Mediaeval education, after all, was narrowly technical. It prepared for but one profession, and one type of service. There was little that was liberal, cultural, or humanitarian about it. It prepared for the world to come, not for the world men live in here. The new education developed in Italy aimed to prepare directly for life in the world here, and for useful and enjoyable life at that. Combining with the new humanistic (cultural) studies the best ideals and practices of the old chivalric education— physical training, manners and courtesy, reverence—the Italian pioneers devised a scheme of education, below that of the universities, which they claimed prepared youths not only for an intellectual appreciation of the great and wonderful past of which they were descendants, but also for intelligent service in the two great non-church occupations of Italy in the fifteenth century—public service for the City-State, and commerce and a business life. This new type of education spread to other lands, and a new type of secondary-school training, actuated by a new and a modern purpose, thus came out of the revival of learning in Italy.

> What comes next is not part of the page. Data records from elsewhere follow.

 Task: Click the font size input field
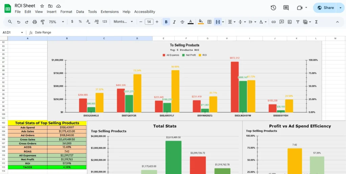[149, 22]
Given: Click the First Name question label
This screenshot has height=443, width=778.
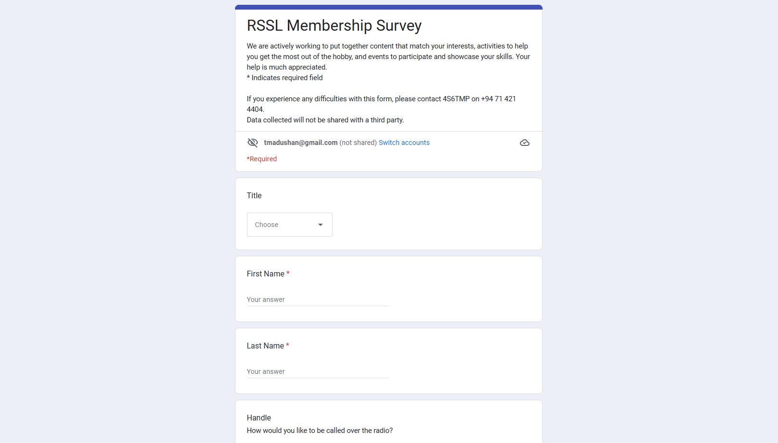Looking at the screenshot, I should pyautogui.click(x=265, y=274).
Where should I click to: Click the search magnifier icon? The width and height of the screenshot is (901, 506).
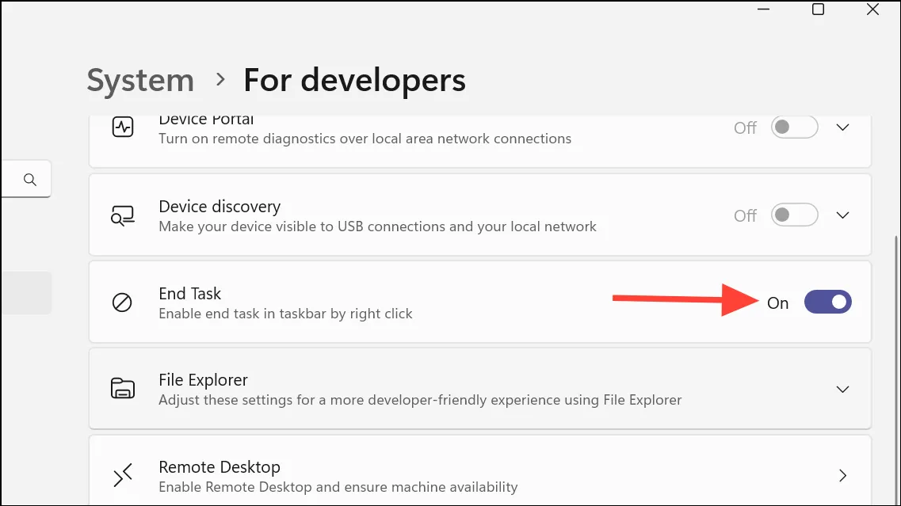(30, 180)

THE MOVEMENT IN ITALY PATRIOTIC. The inspiration for the revival of learning in Italy did not originate with the universities. Even the new chairs when established in the universities were regarded as inferior, and, in true university fashion, the occupants were tolerated by the other professors rather than approved of by them. Some of the universities— Pavia and Bologna, in particular—had practically nothing to do with the new movement. [1] Even in the rich and learned city of Florence, the head and front of the revival movement, the church scholars and many university men took little or no part in the restoration of the old studies. The learned archbishop, Saint Antoninus, who presided over the cathedral at Florence during the brightest days of that city's history, pursued his mediaeval scholastic instruction undisturbed, and even wrote a Summa Theologica of his own.

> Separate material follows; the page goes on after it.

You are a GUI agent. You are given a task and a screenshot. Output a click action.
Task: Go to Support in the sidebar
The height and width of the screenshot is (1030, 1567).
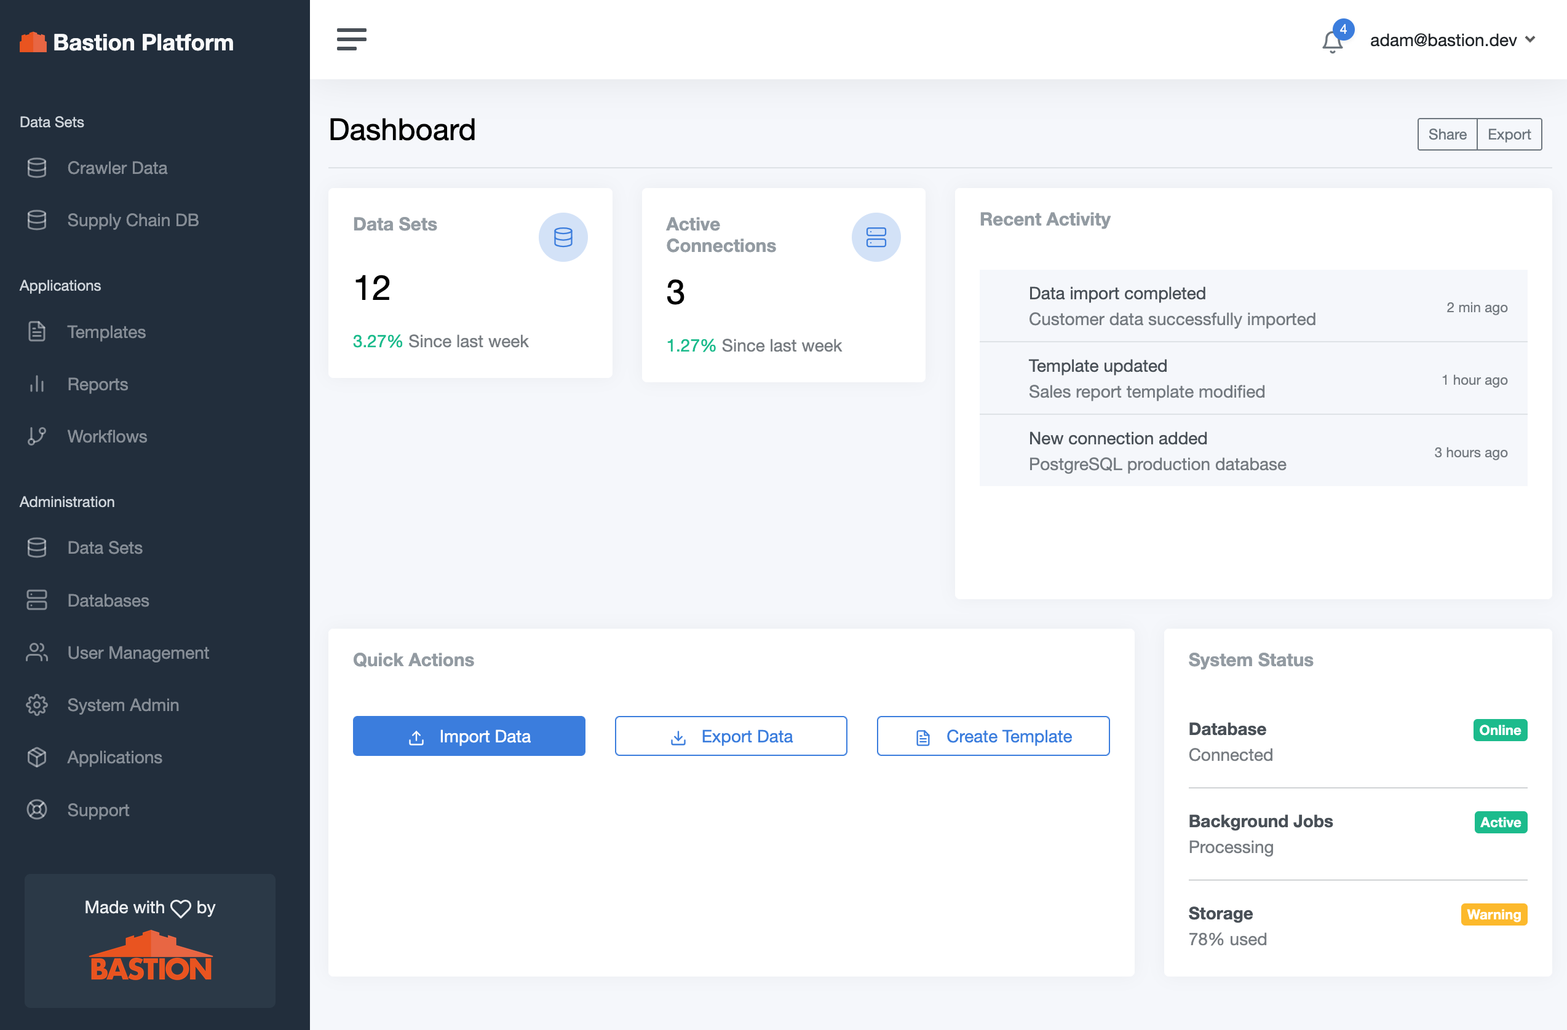point(98,810)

[Illustration: FIG. 76. SAINT ANTONINUS AND HIS SCHOLARS
Saint Antoninus (1380-1459) was the learned and pious Archbishop of
Florence from 1446 until his death. The picture of him giving instruction
is from the Venice (1503) edition of his Summa Theologica.]

The revival movement, on the contrary, was directed in its beginnings by a small group of patriotic Italians possessed of a modern spirit, and was financed by intelligent and patriotic merchants, bankers, and princes. Surrounded on all sides by monuments and remains testifying to Roman greatness, and with Roman speech in constant use by the scholars of the Church, the revival of Latin literature meant more to Italian scholars than to those of any other country. It seemed to them still possible to revive Roman life and make Roman speech once more the language of the learned world. The revival of Latin literature, too, meant much more to them than the revival of Greek. The chief value of the latter was to open up a still greater past, and through this to illuminate Roman life and literature. After about 1500 the enthusiasm for Greek rapidly died out in Italy, and the further interpretation of Greek life and thought was left to the northern nations.